EXERCISE GOAL:
Transcribe, with complete accuracy, all of the entries below except for the pictures.

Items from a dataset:
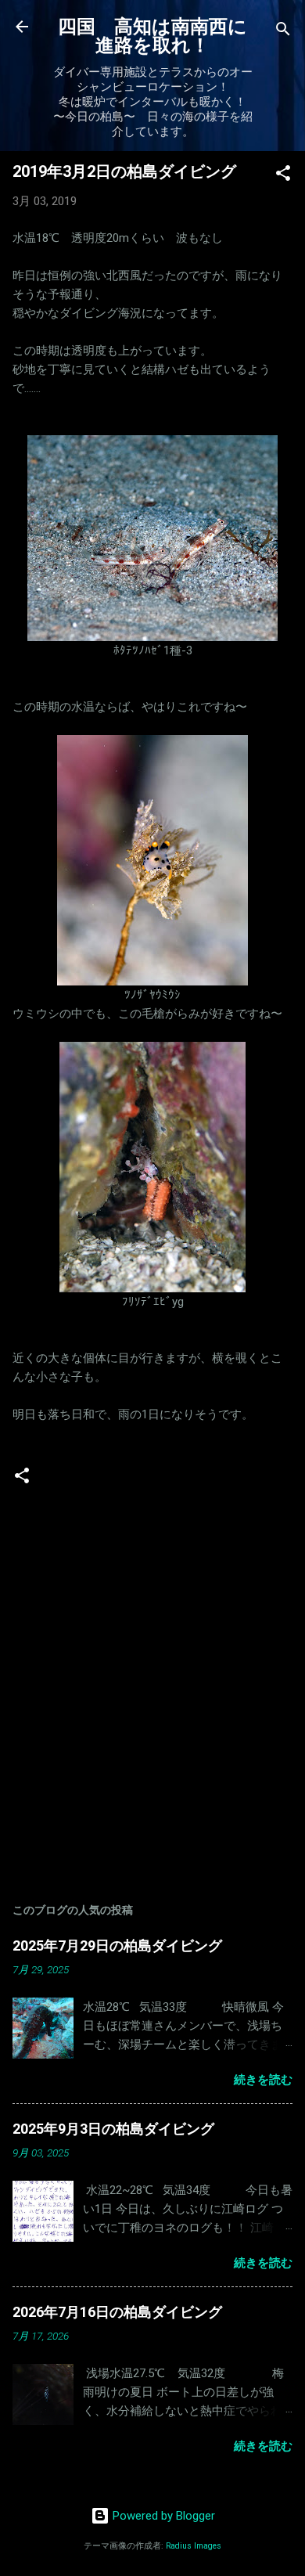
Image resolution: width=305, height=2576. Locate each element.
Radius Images (193, 2546)
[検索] (283, 32)
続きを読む (263, 2080)
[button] (283, 176)
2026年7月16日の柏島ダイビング (117, 2312)
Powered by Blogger (162, 2516)
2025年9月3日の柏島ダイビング (113, 2128)
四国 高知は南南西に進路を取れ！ (152, 36)
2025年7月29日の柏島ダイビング (117, 1945)
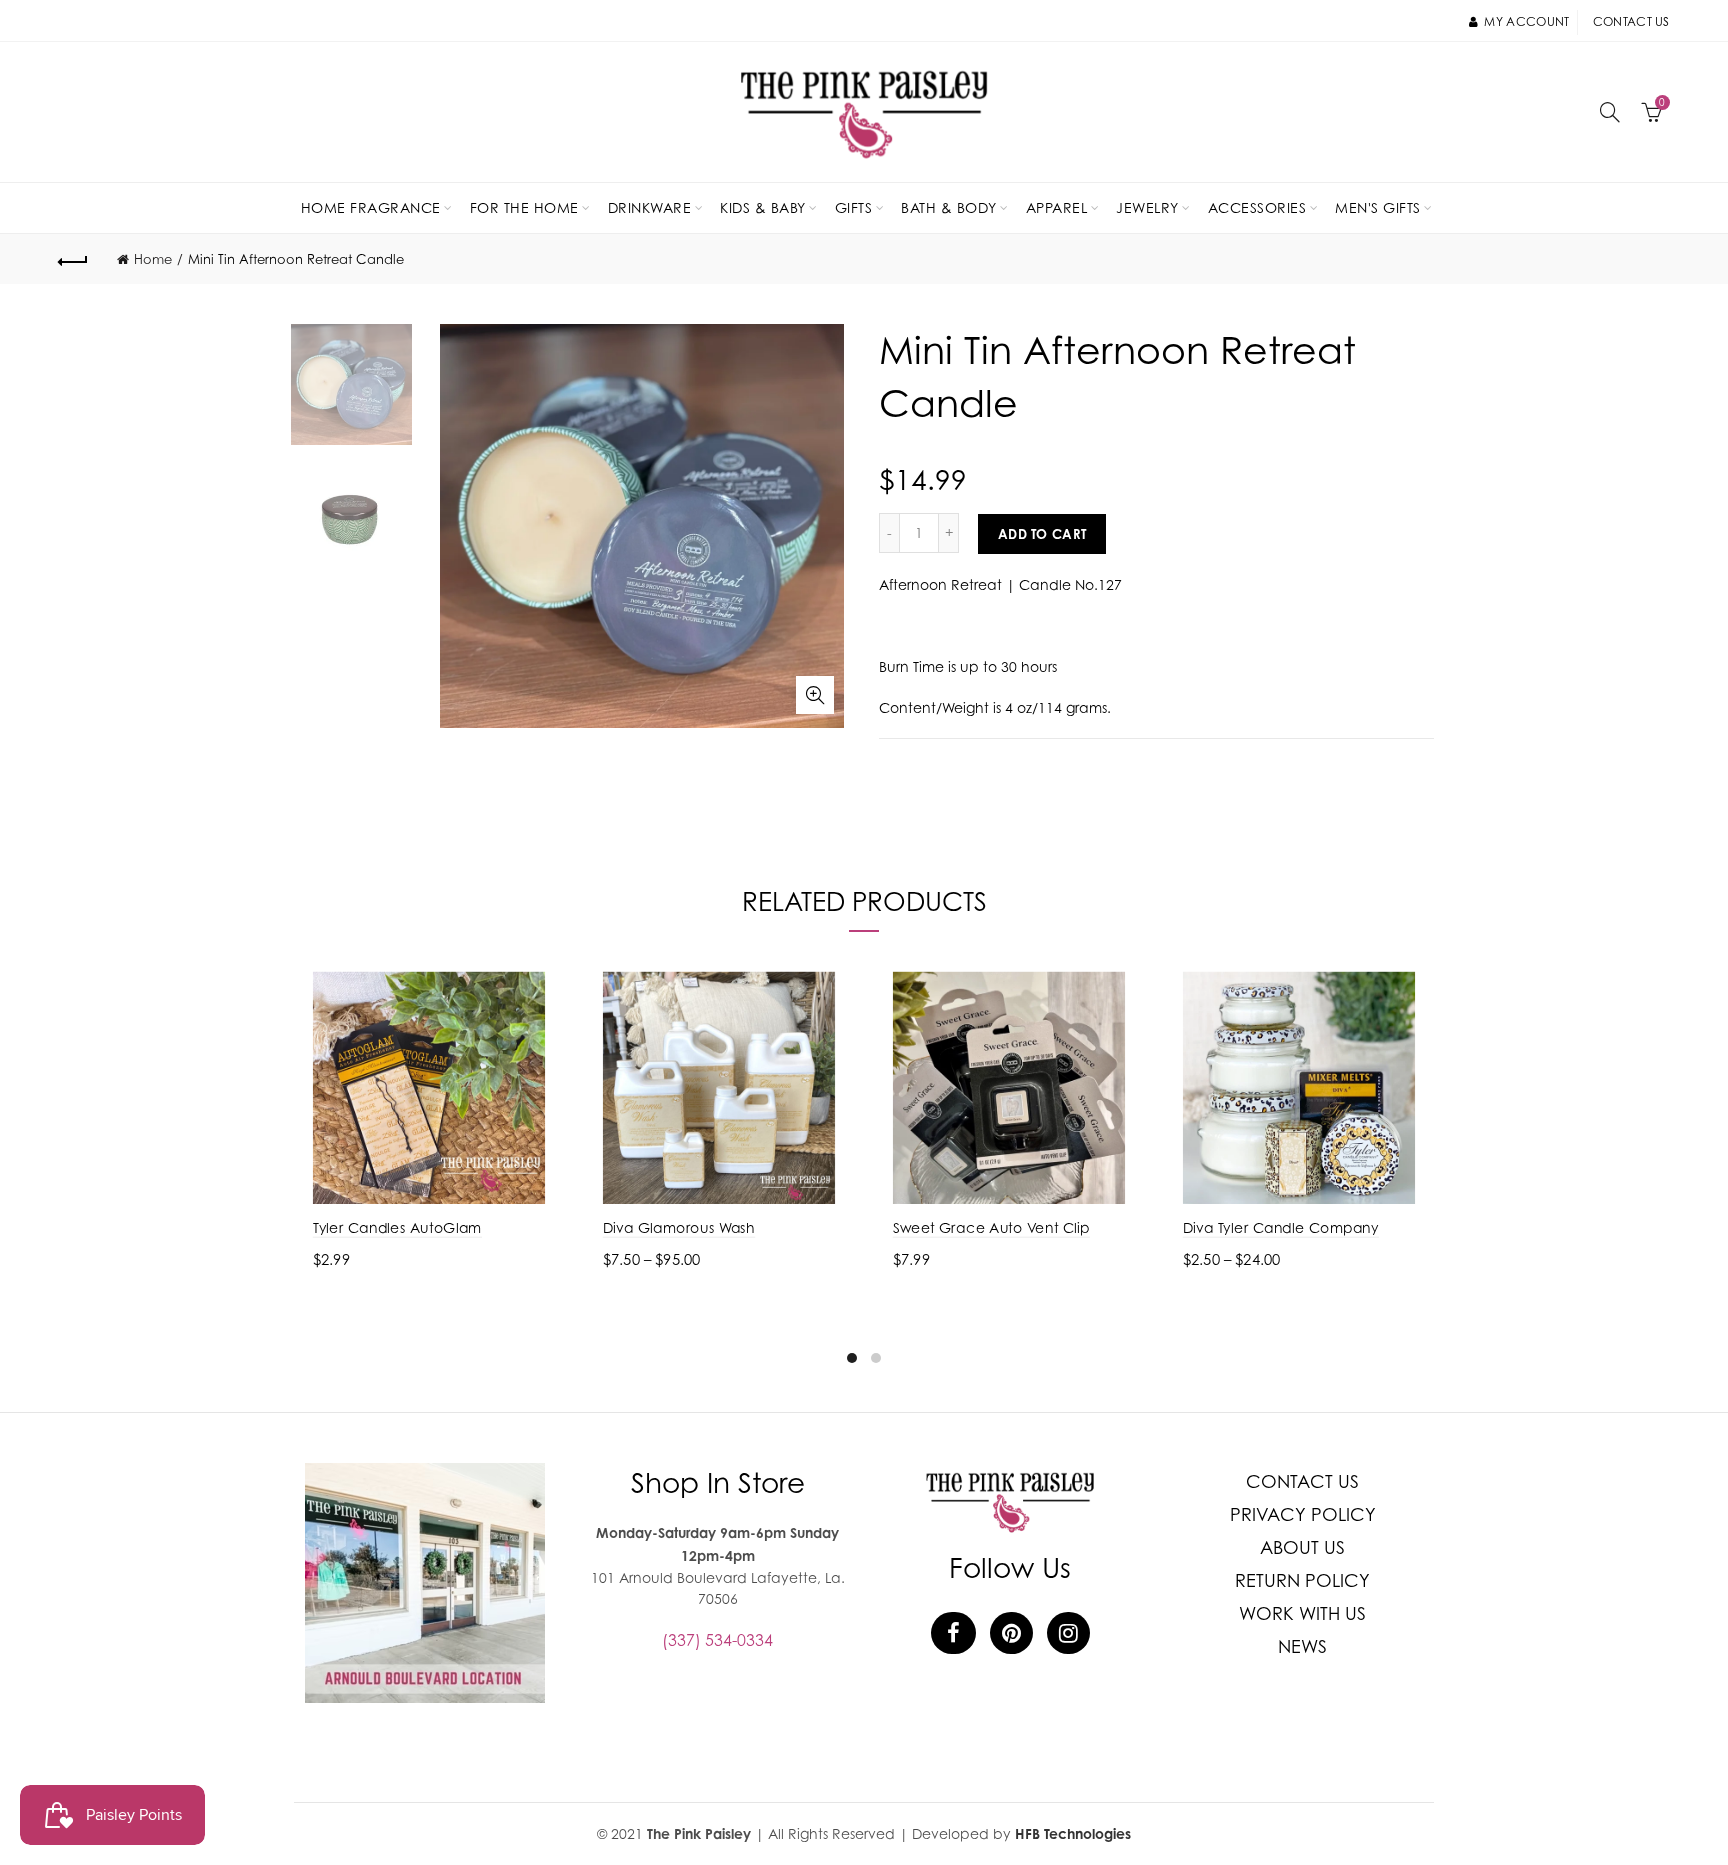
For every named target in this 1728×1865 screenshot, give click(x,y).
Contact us (1631, 21)
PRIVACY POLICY (1303, 1514)
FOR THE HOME (524, 207)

SOLUTION FOR THIS EXERCISE:
Image resolution: width=305, height=2576. Locate each element.
Radius Images (193, 2546)
[検索] (283, 32)
続きを読む (263, 2080)
[button] (283, 176)
2026年7月16日の柏島ダイビング (117, 2312)
Powered by Blogger (162, 2516)
2025年9月3日の柏島ダイビング (113, 2128)
四国 高知は南南西に進路を取れ！ (152, 36)
2025年7月29日の柏島ダイビング (117, 1945)
For every named target in this 1728×1865 screenshot, give click(x,y).
Contact us (1631, 21)
PRIVACY POLICY (1303, 1514)
FOR THE HOME (524, 207)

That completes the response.